A doença - A dengue é uma doença febril aguda causada por vírus, sendo um grande problema de saúde pública em todo o Brasil, que pode evoluir para a dengue hemorrágica e a síndrome do choque da dengue, caracterizada por sangramento e queda de pressão arterial, o que eleva o risco de morte.

Como evitar – É essencial não deixar água parada. Geralmente as larvas são encontradas em vasos e pratos de plantas, garrafas, pneus, embalagens em geral, calhas, ralos sujeitos à retenção da água da chuva, potes de água de cachorros e assim por diante. Para evitar a proliferação do mosquito é necessário retirar os pratos dos vasos de plantas ou enchê-los com areia, eliminar materiais que não são utilizados no quintal, colocar telas nos ralos, limpar as calhas com freqüência e manter bem vedados os recipientes com armazenamento de água para consumo.  Na ocorrência de chuvas é importante intensificar os cuidados para evitar o acúmulo de água nos recipientes.

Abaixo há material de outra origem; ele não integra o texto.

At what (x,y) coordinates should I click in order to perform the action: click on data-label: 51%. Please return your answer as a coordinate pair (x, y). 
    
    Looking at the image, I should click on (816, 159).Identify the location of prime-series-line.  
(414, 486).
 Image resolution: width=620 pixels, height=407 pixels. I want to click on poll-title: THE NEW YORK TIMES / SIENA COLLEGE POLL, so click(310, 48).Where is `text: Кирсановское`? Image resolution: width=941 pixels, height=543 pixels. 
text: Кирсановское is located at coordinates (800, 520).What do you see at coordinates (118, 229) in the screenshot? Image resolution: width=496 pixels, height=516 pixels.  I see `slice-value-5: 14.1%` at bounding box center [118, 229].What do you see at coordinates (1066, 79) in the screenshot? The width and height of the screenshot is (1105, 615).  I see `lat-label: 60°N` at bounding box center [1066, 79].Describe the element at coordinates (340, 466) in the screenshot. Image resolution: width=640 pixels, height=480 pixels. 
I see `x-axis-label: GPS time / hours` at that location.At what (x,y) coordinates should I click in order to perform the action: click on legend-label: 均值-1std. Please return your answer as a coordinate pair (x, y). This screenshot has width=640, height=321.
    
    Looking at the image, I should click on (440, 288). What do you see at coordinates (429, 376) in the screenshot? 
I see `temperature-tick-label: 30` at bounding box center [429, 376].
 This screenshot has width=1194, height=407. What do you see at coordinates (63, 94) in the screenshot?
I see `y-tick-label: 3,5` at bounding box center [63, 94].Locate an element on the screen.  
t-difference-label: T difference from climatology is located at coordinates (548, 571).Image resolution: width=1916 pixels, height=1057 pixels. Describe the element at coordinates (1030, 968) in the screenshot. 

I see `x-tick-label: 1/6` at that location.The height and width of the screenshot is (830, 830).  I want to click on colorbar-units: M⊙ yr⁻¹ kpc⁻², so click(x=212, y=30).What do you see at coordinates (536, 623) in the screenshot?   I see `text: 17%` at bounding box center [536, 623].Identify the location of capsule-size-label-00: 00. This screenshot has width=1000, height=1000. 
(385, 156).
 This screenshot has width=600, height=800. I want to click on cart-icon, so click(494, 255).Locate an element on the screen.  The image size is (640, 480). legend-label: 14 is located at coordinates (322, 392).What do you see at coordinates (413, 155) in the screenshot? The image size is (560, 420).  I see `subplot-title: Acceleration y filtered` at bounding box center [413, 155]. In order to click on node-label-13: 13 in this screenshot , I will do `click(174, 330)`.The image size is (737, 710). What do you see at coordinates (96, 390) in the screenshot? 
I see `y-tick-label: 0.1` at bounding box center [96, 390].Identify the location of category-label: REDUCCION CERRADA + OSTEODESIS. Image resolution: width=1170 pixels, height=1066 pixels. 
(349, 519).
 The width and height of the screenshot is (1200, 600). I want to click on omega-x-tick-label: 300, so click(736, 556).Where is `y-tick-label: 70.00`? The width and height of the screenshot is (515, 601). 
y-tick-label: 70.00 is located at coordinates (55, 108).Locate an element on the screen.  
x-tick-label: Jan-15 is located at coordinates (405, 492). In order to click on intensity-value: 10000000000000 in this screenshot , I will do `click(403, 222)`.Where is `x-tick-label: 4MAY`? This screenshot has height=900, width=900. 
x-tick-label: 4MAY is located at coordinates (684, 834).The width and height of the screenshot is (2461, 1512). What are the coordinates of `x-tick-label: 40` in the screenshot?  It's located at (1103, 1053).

Sintomas mais frequentes – Os sintomas da dengue duram aproximadamente seis dias e os mais frequentes são: febre alta, fortes dores de cabeça, dor atrás dos olhos, perda do paladar e apetite, manchas e erupções na pele semelhantes ao sarampo, náuseas e vômitos, tontura, extremo cansaço, dores no corpo, dores nos ossos, nas articulações e abdominal.